▶ _GIVEN PROBLEM_: Carry on the Binah Capital Group letter to the SEC staff below, starting after its last sentence.

───── DOCUMENT PASSAGE

CORRESP 1 filename1.htm

 

Binah Capital Group, Inc.

17 Battery Place, Room 625

New York, NY 10004

 

September 22, 2023

 

Via Overnight Courier and EDGAR  

 

U.S. Securities and Exchange Commission
Division of Corporation Finance
100 F Street, N.E.
Washington, D.C. 20549-3628

 

Attention: Susan Block and John Dana Brown

 

Re:Binah Capital Group, Inc.
 Amendment No. 2 to Registration Statement on Form S-4
 Filed May 15, 2023
 File No. 333-269004

 

Dear Ms. Block and Mr. Brown:

 

This letter is submitted in response to the comments of the staff (the “Staff”) of the U.S. Securities and Exchange Commission (the “Commission”) as set forth in the Staff’s comment letter dated May 31, 2023 (the “Comment Letter”), in respect of Binah Capital Group, Inc.’s (“we”, “our” or “us”) Amendment No. 2 to the Registration Statement on Form S-4, filed with the Commission on May 15, 2023. Concurrently with this response, we are submitting Amendment No. 3 to our Registration Statement on Form S-4 (the “Amendment”).

 

The responses to the Comment Letter are set forth below, with each paragraph numbered to correspond to the comment number set forth in the Comment Letter. For your convenience, the comments have been reproduced below, together with our responses.

 

Unless otherwise indicated, capitalized terms used herein have the meanings assigned to them in the Amendment.

 

Amendment 2 to the Form S-4 filed May 15, 2023

 

Selected Historical Financial Information of Wentworth, page 31

 

1.The items total assets and debt obligations, net appear to contain typos and do not agree to the Consolidated Statements of Financial Condition on page F-25. Please revise the amounts accordingly.

 

Response:

 

We acknowledge the Staff’s comment and have revised the disclosure on page 33 of the Amendment.

 

 

 

Ms. Block and Mr. Brown

U.S. Securities and Exchange Commission

September 22, 2023

Page 2

 

Non-GAAP Financial Measures, page 94

 

2.We note your response to comment 3 and revised disclosure within footnote (2) on page 95. Please revise your disclosures to quantify the amounts relating to the items that comprise the non-recurring expenses (e.g., business combination professional fees, severance payments, and one-time infrastructure costs) adjustment.

──────────
───── DATA SECTION

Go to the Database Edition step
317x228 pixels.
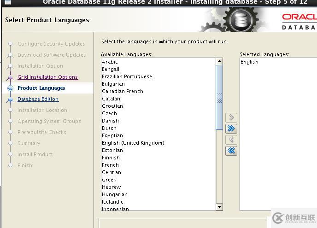tap(38, 99)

──────────

▶ _RESULT_:
 

Response:

 

We acknowledge the Staff’s comment and have revised the disclosure on pages 98-99 of the Amendment.

 

3.We note your response to comment 4 and revised disclosure removing the reference to the term 'pro forma' in certain places. However, we also note that the non-GAAP measures continue to include adjustments on a pro forma basis as if the World Equity Group, Inc. acquisition had occurred on January 1, 2019, and further, that you continue to refer to some of the measures as pro forma. We also note from your response that this pro forma presentation is not in accordance with Article 11 of Regulation S-X, and therefore, it appears that these measures are inconsistent with Question 100.05 of the Non-GAAP Financial Measures C&DI. Please revise your filing accordingly.

 

Response:

 

We acknowledge the Staff’s comment and have revised the disclosure to remove the references to pro forma on page 98 of the Amendment.

 

4.We note the presentation of several non-GAAP measures (e.g. Total Revenue, Cost of Revenue, Gross Profit, Adjusted G&A and Net Earnings) for the years ended December 31, 2019, 2020, 2021 and 2022. It does not appear that you include a reconciliation of these non-GAAP measures to the most directly comparable U.S. GAAP measure. Please revise your disclosures to clearly define each of these non-GAAP measures, how they are used and include full reconciliation to the most directly comparable U.S. GAAP measure for each.

 

Response:

 

We acknowledge the Staff’s comment and have revised the disclosure on pages 98-99 of the Amendment.

 

 

 

Ms. Block and Mr. Brown

U.S. Securities and Exchange Commission

September 22, 2023

Page 3

 

5.We note that you present separate columns with non-GAAP measures for the year ended December 31, 2022 and post close year ended December 31, 2022. Please explain what these columns represent, why they are presented, how they are used and include a reconciliation to U.S. GAAP financial information.

 

Response:

 

We acknowledge the Staff’s comment and have revised the disclosure on pages 98-99 of the Amendment.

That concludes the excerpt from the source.